# Exercise instructions:
I need the lines from the one containing "You are a computer-use agent. 800x570 pixels." through the last line of the entries retyped exactly, with no pictures among them.
=== Begin Enclosure ===
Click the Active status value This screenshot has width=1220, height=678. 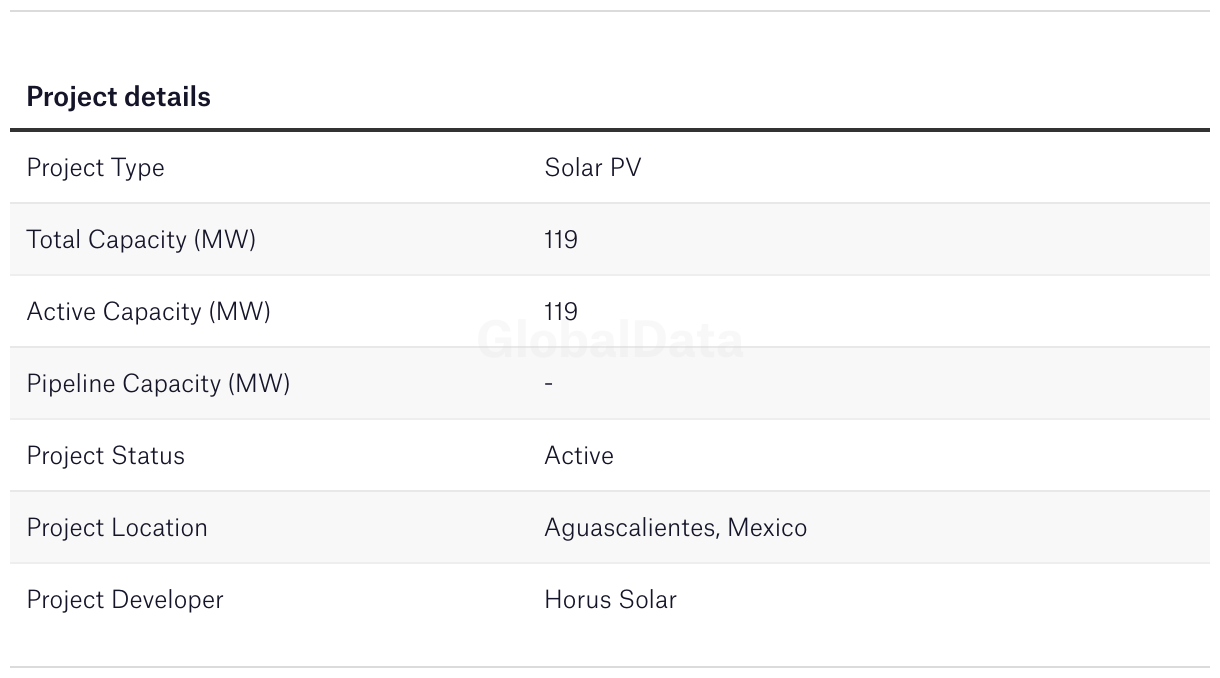579,456
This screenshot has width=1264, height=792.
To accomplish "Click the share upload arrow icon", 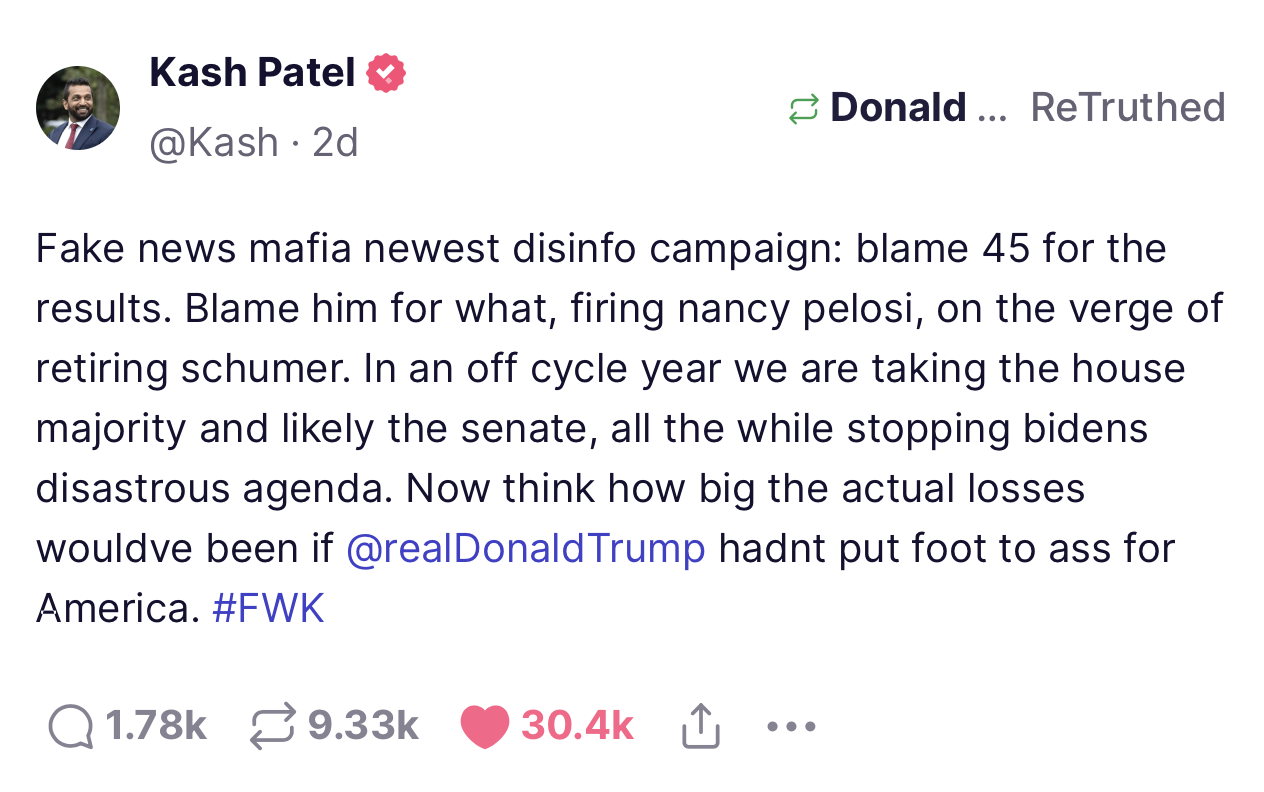I will point(700,725).
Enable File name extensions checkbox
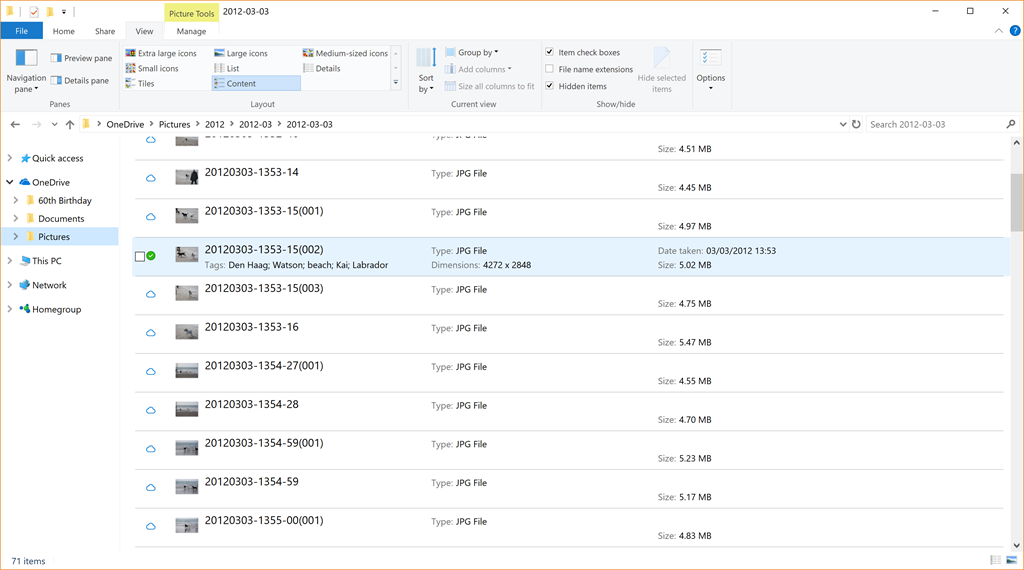 pyautogui.click(x=550, y=69)
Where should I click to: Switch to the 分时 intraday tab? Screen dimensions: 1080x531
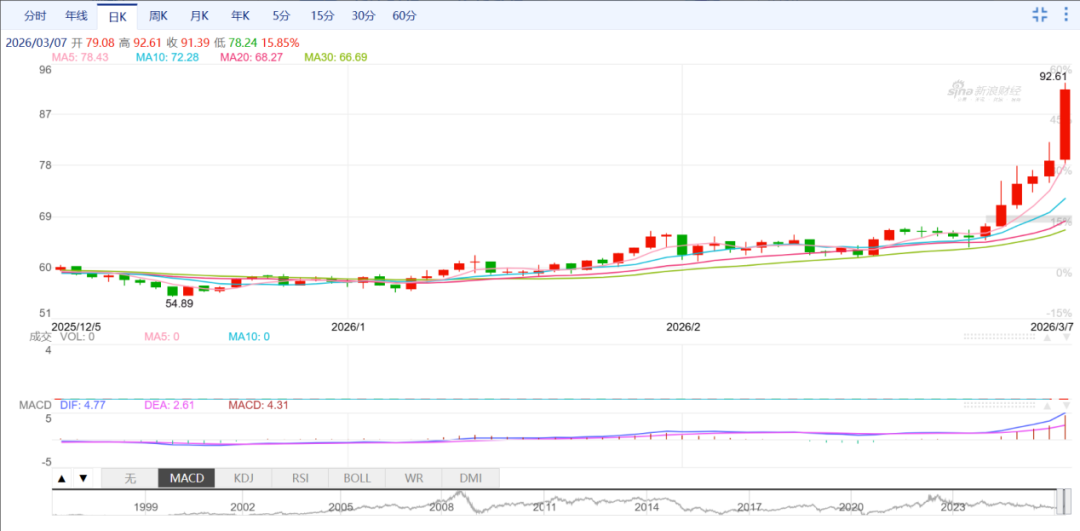[35, 16]
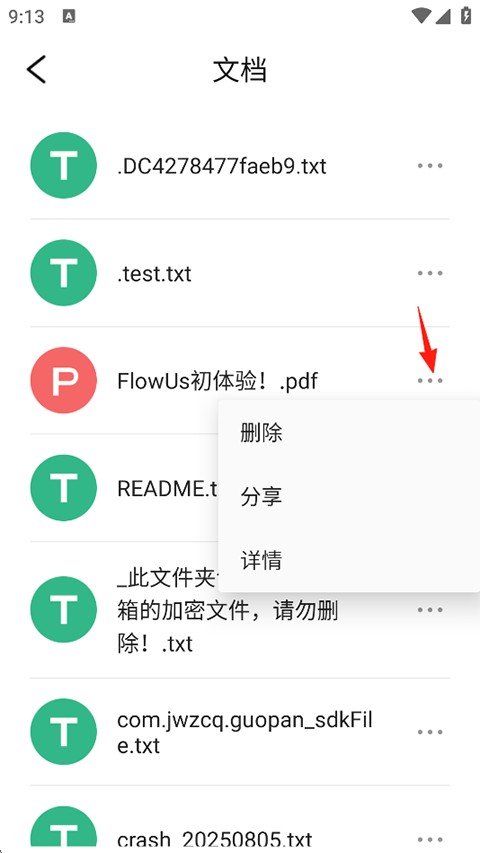Screen dimensions: 480x853
Task: Choose 分享 from the popup menu
Action: [x=261, y=497]
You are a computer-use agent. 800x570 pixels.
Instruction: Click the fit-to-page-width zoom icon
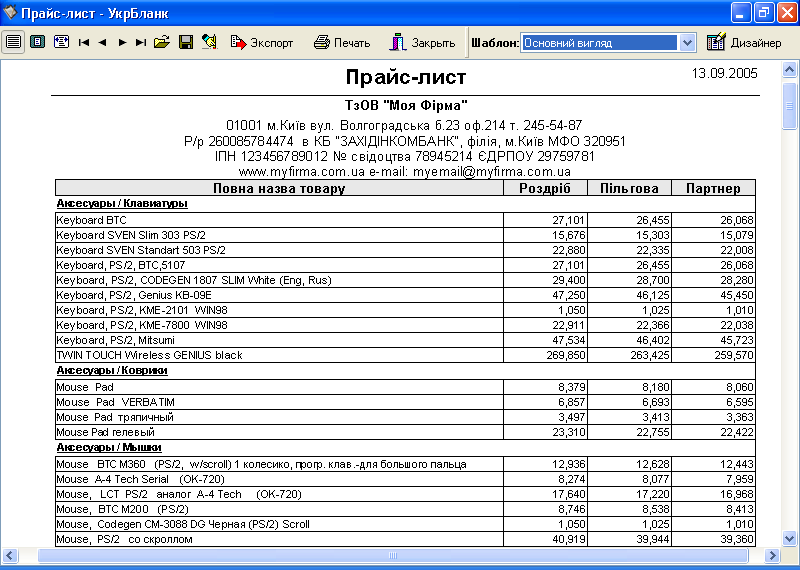coord(61,42)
=== End Enclosure ===
# Result:
You are a computer-use agent. 800x570 pixels.
Instruction: Click the fit-to-page-width zoom icon
coord(61,42)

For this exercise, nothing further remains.